The problem is we need an instrument, and this is where EL run into a problem. The instrument for institutions that they propose to use is exactly the measures of geography: settler mortality, landlocked, and latitude. Which means they assume that these three measures have no relationship to GDP per capita outside of their influence on institutions.

They answered their question by assuming the answer was no. There is no getting around the fact that condition (b) above is an assumption. There is literally nothing you can do to test if it is true or not. To use settler mortality, landlocked, and latitude as IV’s, you are, without fail, assuming they have no independent effect on GDP per capita.

But what about this over-identification (OID) test that EL use? Isn’t that evidence that their assumption is correct, and in fact geography has no effect on GDP per capita outside of institutions?

No.

Here’s why. The OID test has the following null hypothesis: settler mortality, landlocked, and latitude are jointly unrelated to unobserved variation in GDP per capita. If you find enough evidence to reject this null, then you have evidence that one or more of your instruments are related to the unobserved variation in GDP per capita. In other words, your assumption is wrong.
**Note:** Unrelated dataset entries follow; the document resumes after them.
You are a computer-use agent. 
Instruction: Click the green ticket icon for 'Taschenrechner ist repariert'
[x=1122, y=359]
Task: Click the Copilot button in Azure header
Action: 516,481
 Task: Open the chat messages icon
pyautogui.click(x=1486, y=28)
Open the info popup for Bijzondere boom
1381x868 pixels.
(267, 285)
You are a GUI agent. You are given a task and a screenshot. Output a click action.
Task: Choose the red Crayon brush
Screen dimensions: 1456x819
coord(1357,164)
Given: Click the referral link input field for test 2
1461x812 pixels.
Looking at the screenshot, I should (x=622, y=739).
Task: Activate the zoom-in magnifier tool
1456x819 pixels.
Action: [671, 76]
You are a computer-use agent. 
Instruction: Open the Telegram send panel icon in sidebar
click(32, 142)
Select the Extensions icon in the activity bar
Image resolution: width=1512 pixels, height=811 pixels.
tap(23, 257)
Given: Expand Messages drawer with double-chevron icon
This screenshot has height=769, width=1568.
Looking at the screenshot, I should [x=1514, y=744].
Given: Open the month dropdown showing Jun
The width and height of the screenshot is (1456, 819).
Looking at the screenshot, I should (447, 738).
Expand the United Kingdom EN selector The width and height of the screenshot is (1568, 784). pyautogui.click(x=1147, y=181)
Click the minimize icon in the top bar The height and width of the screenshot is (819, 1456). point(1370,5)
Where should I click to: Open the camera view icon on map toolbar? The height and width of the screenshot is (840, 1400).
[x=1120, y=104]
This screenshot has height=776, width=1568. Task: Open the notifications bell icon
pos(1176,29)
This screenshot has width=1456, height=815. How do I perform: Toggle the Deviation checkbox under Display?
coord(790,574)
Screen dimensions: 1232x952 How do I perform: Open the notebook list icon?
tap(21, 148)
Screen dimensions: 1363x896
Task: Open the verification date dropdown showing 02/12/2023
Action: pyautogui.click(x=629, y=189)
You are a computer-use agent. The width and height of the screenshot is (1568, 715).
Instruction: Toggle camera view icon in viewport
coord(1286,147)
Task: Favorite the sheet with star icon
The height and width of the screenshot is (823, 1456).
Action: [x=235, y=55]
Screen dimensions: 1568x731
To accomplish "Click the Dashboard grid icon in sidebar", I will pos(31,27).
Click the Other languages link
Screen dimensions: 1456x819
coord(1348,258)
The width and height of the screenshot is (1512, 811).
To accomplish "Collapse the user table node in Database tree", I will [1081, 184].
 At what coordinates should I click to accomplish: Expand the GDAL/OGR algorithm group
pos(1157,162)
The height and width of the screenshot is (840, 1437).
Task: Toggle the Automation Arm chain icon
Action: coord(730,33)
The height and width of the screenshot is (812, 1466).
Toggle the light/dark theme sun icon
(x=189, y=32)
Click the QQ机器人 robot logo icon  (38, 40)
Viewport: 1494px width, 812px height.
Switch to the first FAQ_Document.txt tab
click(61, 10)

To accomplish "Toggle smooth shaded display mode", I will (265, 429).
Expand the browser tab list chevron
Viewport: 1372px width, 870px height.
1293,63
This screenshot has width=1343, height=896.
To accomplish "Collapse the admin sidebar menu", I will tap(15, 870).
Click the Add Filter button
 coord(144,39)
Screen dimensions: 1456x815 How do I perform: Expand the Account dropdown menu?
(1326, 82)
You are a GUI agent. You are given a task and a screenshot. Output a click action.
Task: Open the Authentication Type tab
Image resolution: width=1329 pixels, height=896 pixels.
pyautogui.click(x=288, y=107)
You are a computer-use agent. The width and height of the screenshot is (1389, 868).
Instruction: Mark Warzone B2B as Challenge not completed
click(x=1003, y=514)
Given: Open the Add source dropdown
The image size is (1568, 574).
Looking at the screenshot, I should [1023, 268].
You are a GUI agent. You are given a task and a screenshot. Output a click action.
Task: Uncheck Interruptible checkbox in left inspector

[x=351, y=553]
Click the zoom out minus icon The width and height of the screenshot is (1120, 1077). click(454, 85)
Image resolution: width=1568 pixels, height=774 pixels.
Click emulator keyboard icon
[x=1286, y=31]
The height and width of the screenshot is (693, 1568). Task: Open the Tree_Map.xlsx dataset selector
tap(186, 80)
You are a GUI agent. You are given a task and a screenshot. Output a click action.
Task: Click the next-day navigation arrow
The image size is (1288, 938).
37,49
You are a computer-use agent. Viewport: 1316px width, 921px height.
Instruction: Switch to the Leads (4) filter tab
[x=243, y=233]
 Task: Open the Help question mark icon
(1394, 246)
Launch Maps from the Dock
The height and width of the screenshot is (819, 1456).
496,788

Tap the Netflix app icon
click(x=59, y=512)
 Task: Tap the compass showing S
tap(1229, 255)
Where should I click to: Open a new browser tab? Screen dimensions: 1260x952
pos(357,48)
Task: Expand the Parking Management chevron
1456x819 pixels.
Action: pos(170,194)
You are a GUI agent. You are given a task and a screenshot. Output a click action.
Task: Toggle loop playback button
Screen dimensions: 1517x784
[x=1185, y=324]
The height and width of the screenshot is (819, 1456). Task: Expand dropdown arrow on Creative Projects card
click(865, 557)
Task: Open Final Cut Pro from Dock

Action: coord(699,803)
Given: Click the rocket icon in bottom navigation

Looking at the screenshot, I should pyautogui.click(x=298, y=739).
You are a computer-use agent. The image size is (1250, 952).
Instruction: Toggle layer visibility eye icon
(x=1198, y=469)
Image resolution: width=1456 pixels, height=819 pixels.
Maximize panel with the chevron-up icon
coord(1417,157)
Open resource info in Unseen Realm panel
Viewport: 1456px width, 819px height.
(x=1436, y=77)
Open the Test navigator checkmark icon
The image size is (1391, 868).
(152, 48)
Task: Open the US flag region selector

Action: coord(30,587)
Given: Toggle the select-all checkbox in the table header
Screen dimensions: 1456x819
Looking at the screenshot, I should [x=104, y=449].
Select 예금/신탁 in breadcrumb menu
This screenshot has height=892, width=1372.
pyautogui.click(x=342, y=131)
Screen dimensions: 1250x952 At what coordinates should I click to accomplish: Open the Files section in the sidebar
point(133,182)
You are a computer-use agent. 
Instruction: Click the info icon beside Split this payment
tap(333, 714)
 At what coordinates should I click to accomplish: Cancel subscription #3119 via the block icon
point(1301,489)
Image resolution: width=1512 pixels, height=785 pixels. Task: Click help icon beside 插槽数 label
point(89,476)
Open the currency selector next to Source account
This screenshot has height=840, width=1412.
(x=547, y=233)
But EL do not reject the null. EL report that they fail to reject the null.

Repeat after me. Failure to reject the null does not mean the null is true. Failure to reject the null does not mean the null is true. Failure to reject the null does not mean the null is true. Failure to reject the null does not mean the null is true. Failure to reject the null does not mean the null is true. Failure to reject the null does not mean the null is true. Failure to reject the null does not mean the null is true. Failure to reject the null does not mean the null is true.

This is not evidence that geography does not matter. It’s not. It’s not even kinda-sorta evidence, and well, you know, it probably means that geography doesn’t matter. That’s not how statistics work. There is no evidence, so there is no conclusion to draw. A failure to reject is an absence of information, so you cannot infer anything from it.

So geography totally matters, right?

Maybe. We don’t know. We haven’t solved the problem we had in the 2nd regression I ran. Our estimated effect of institutions might be biased.

What is true is that if the true effect of institutions were larger (say a coefficient of 2.22 versus 1.16), then the estimated effects of geography would end up statistically insignificant. How do I know that? Because I can run a regression where I force the coefficient on institutions to be 2.22, and see what happens to the geography variables. Here you go:

------------------------------------
                                .   
Dep var: GDP p.c.            b/se   
------------------------------------
Institutions                2.220   
                              (.)   
Log Settler Mortal~y       -0.022   
                          (0.107)   
Landlocked                 -0.366   
                          (0.348)   
Absolute Latitutde         -0.828   
                          (0.994)   
Constant                    7.681***
                          (0.592)   
------------------------------------
R-squared                           
N                              72   
------------------------------------
* p<0.05, ** p<0.01, *** p<0.001

You can see that all the geography variables are not statistically significant (no stars!). Why does this happen? Because institutions are now explaining so much, there really isn’t anything “left over” for geography to explain.

2.22 is the value that EL actually find for the effect of institutions. But how do they get that? By running an IV regression that assumes geography has not effect. It’s circular. If they assume that geography doesn’t matter, then they find a big effect of institutions. And then they use this big effect of institutions to conclude that geography doesn’t matter.

Take the hypothesis: “Geography does not matter outside of its influence on institutions.”” I can’t prove that hypothesis wrong, certainly not with this data. But using the OID test from the El regressions doesn’t prove that this statement is right.